After the coalition collapsed and the Lega went into opposition in 2019, M5S stayed in government in a new coalition with the centre-left Democratic Party (PD). Conte stayed on as prime minister, while M5S leader Luigi di Maio became foreign minister and the defence ministry passed from M5S to the PD. This new coalition has moved back towards the European mainstream in a range of policy areas, particularly on immigration. To the extent that the M5S–Lega coalition’s foreign policy was marked more by a change of tone than of substance, the new government continues implementing the same policies while presenting the EU and liberal internationalism in a more positive light.
The limited impact of populists on foreign policy
In addition to these four examples of populists leading governments, populist parties have also been junior coalition partners in a number of other governments in Europe in recent years. In Austria, for example, a coalition government between the centre-right Austrian People’s Party (ÖVP) and the far-right FPÖ, in 2017–19, created worries of a more confrontational foreign policy towards the EU and a closer alignment with Russia. Austria became the focus of international attention when the FPÖ-appointed foreign minister, Karin Kneissl, was pictured dancing with Vladimir Putin at her wedding in Austria in 2019. Yet in practice FPÖ’s participation in government affected the patterns of Austria’s foreign policy very little.
In Finland, the Finns Party was part of a centre-right coalition government between 2015 and 2019 in which it held the posts of both foreign and defence ministers. Yet the changes to the Finnish foreign and security policy were very modest. As foreign minister, Timo Soini tried to strengthen the Atlanticist dimension in Finnish foreign policy, but otherwise the changes were negligible. As defence minister, Jussi Niinistö sought closer military cooperation with NATO and in particular with Sweden, the UK and the US – to a large extent a continuation of trends in Finnish foreign policy that had been underway since the Ukraine crisis in 2014.

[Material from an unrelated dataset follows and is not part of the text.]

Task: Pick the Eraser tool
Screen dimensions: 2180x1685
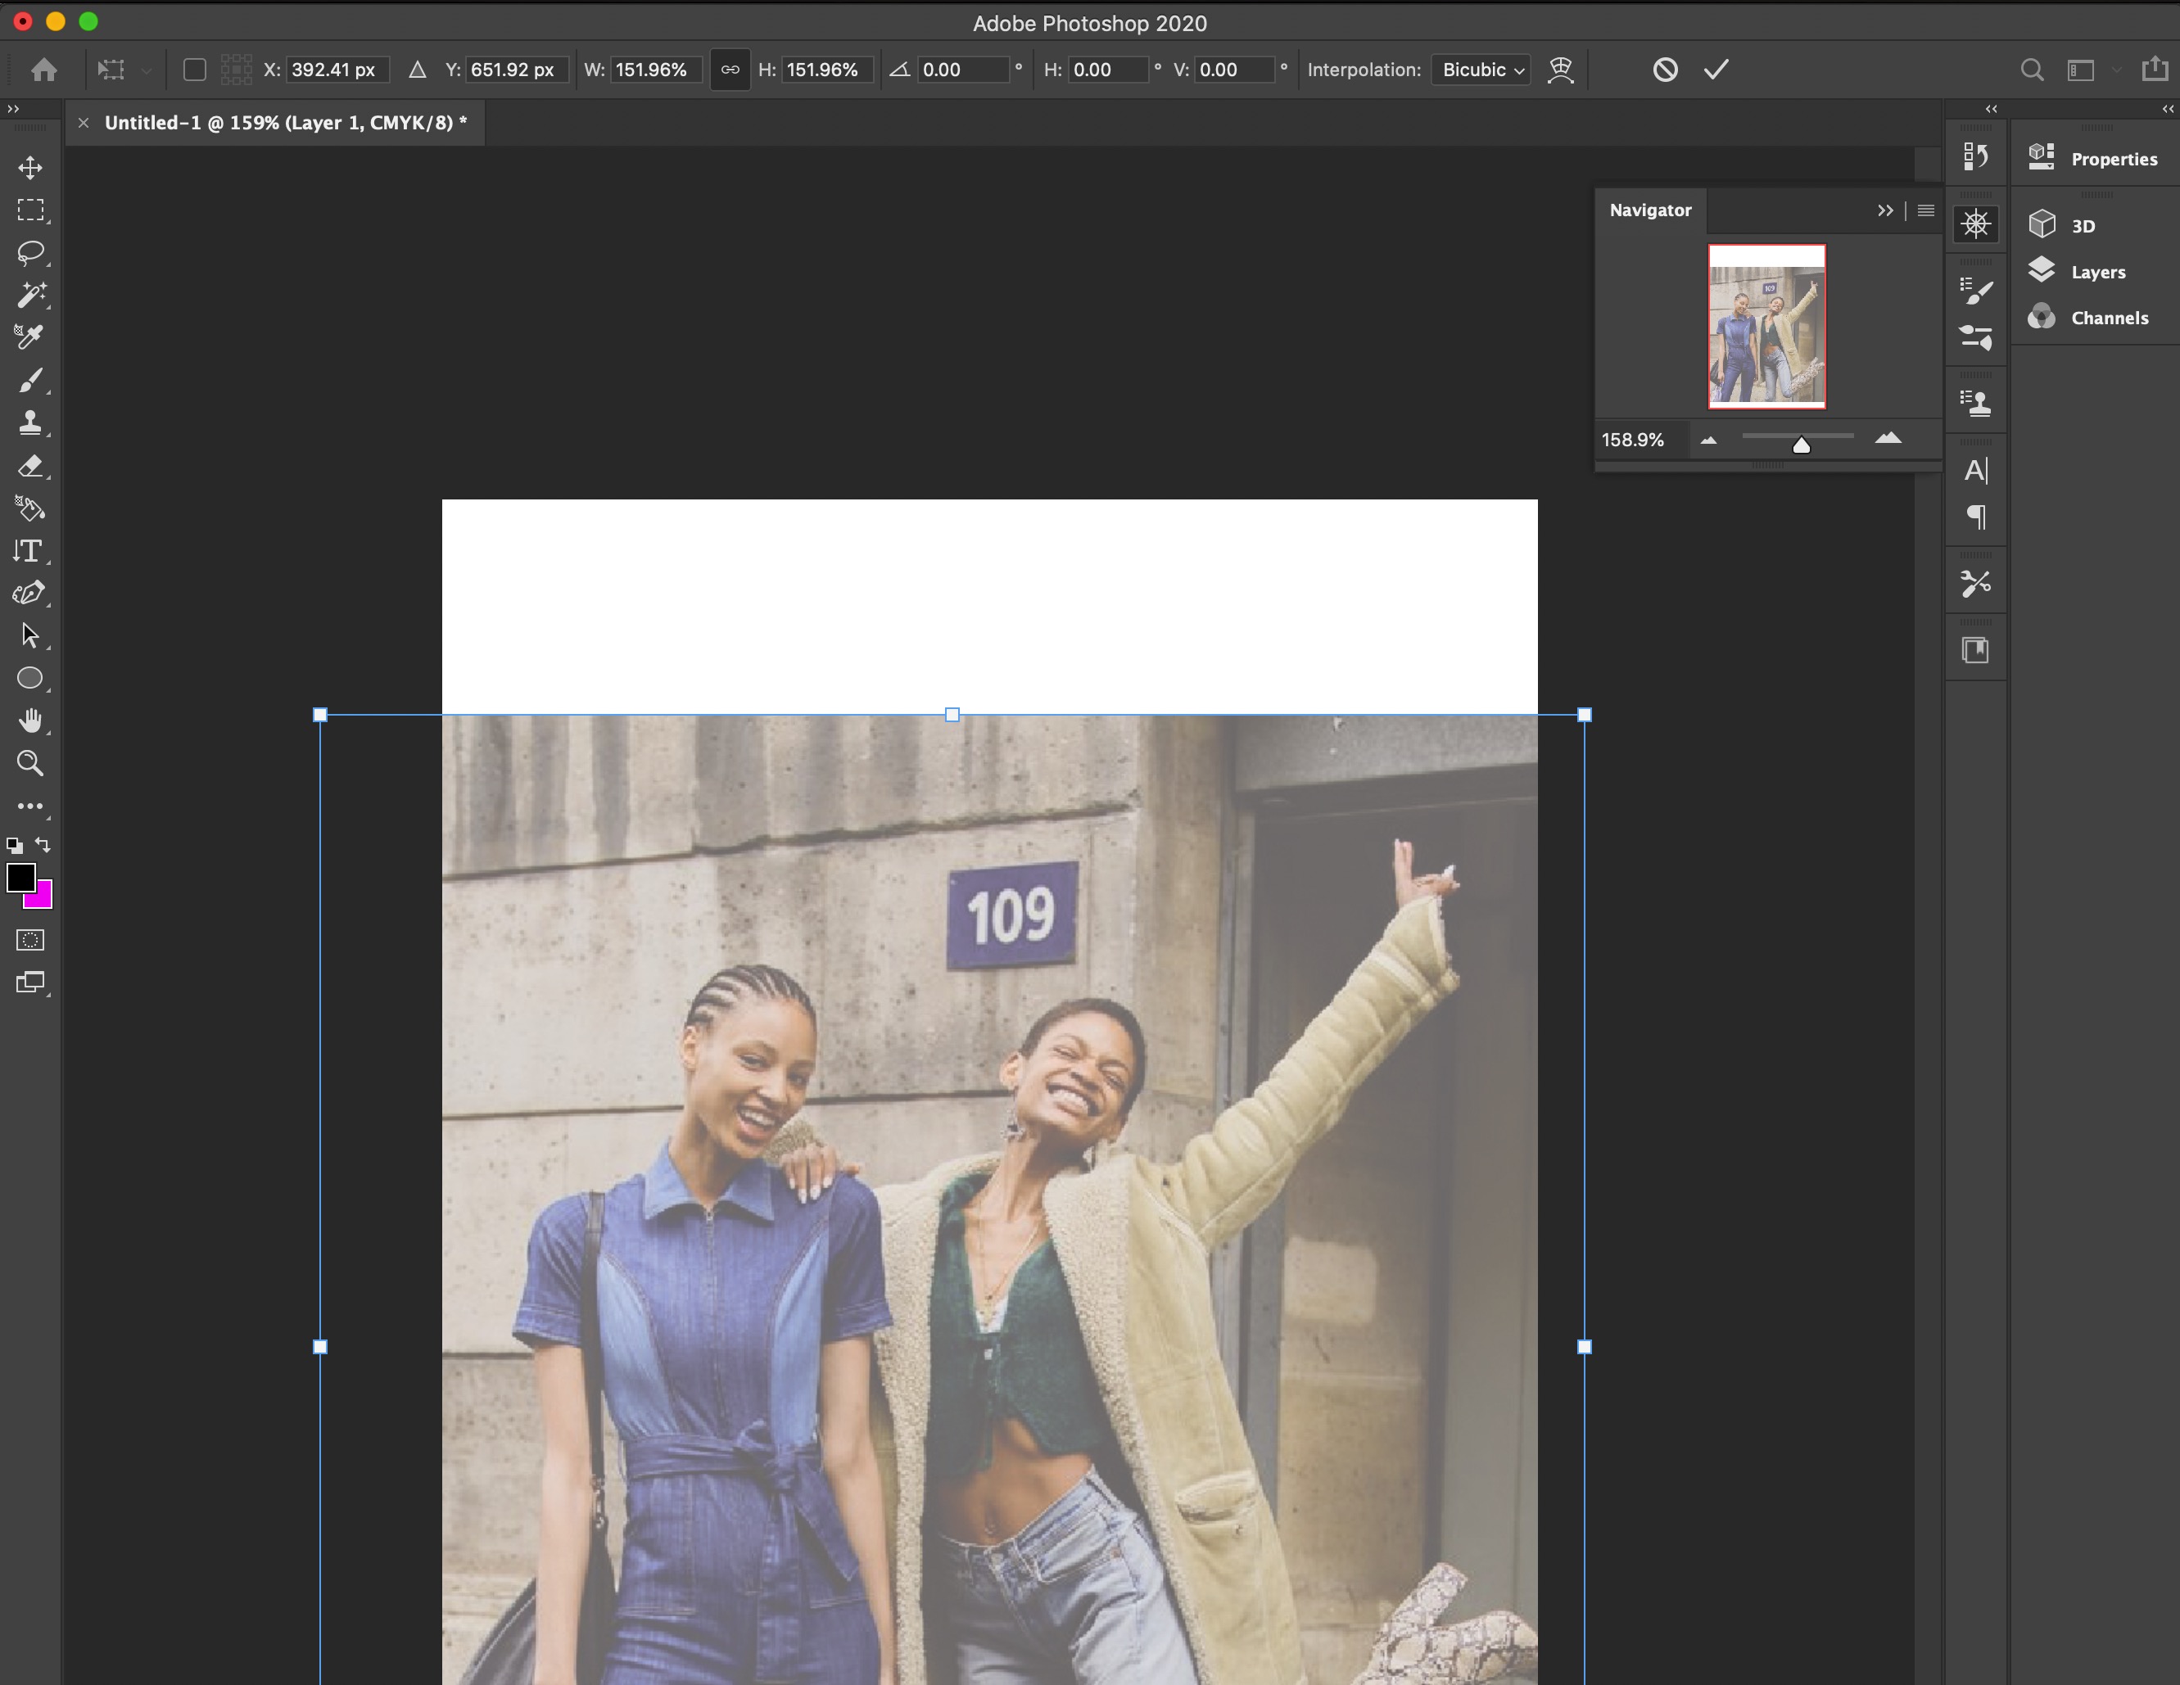Action: [30, 466]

In Spain, Podemos became the junior partner in a coalition with the socialists in early 2020, but here too there are few signs of a significant shift in the country’s foreign policy. The one change may be that Podemos’ participation in the government has moderated Spain’s support to oppositionist Juan Guaido in Venezuela, which socialist prime minister Pedro Sanchez had provided in 2019, since Podemos are close to the populist Maduro regime. In a tour of Europe in January 2020, Guaido met with many EU leaders and Boris Johnson, but was received by Spain’s foreign minister, rather than Sanchez, in Madrid.

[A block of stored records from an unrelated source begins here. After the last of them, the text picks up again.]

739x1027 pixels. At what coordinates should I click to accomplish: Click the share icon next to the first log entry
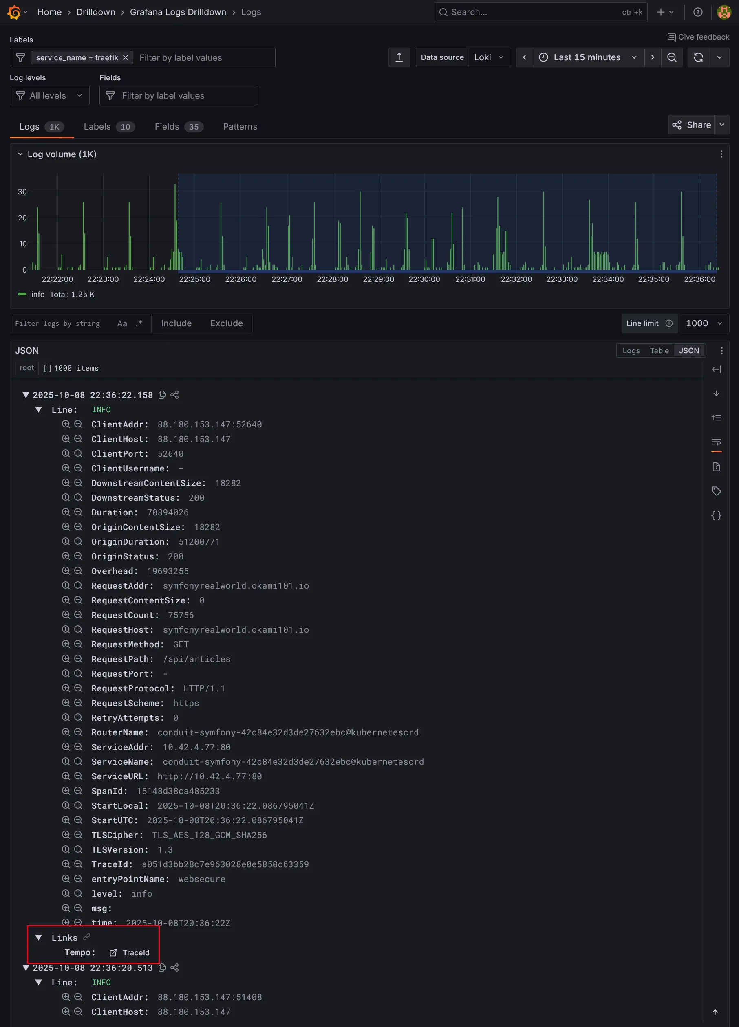click(x=174, y=395)
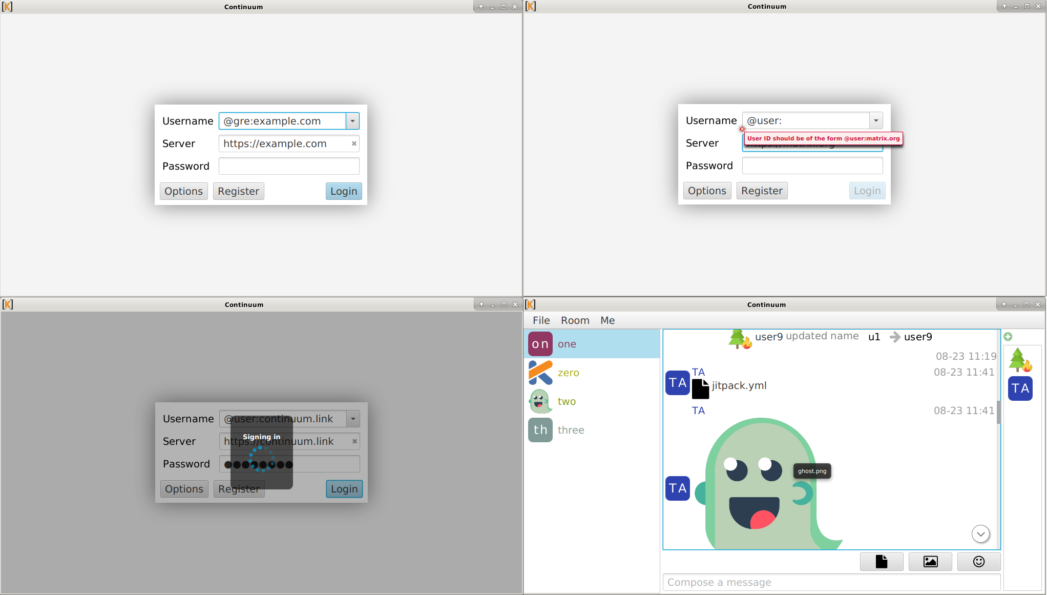1047x595 pixels.
Task: Click the chat message list scrollbar
Action: pos(998,413)
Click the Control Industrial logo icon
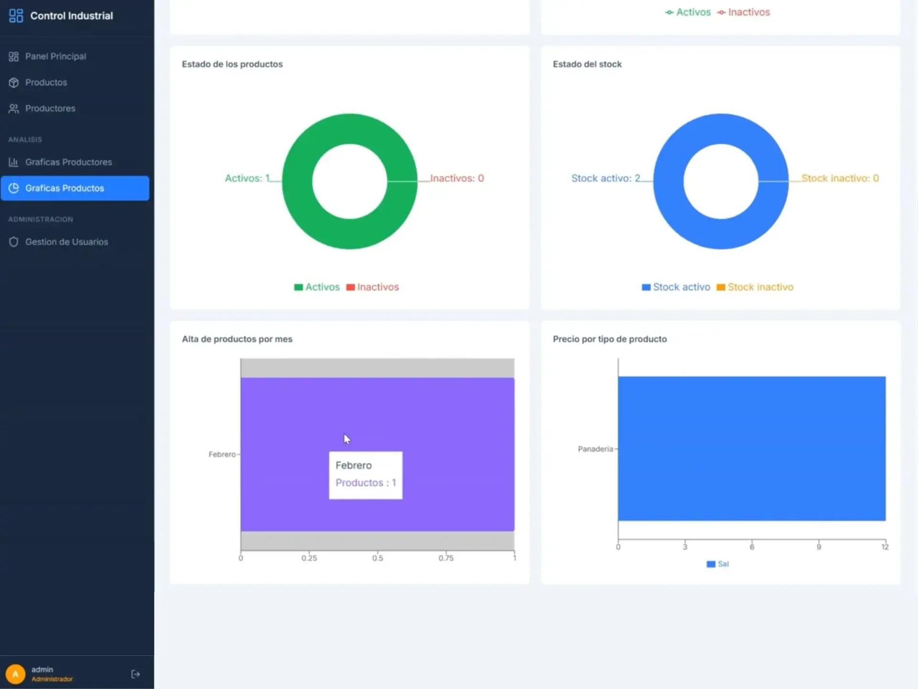 [x=16, y=16]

These examples show that populism has had only a limited impact on foreign policy in terms of departure from previously established patterns. Even where populists adopt new orientations, like Orban’s rapprochement with Russia and China, they do so alongside existing commitments like NATO and EU membership. In other cases, like Greece in 2015, experiments in populist reorientation of foreign policy are quickly reined in by the realities of the international system. Despite fears about a populist takeover of foreign policy, the real impact of populist parties in this area is small.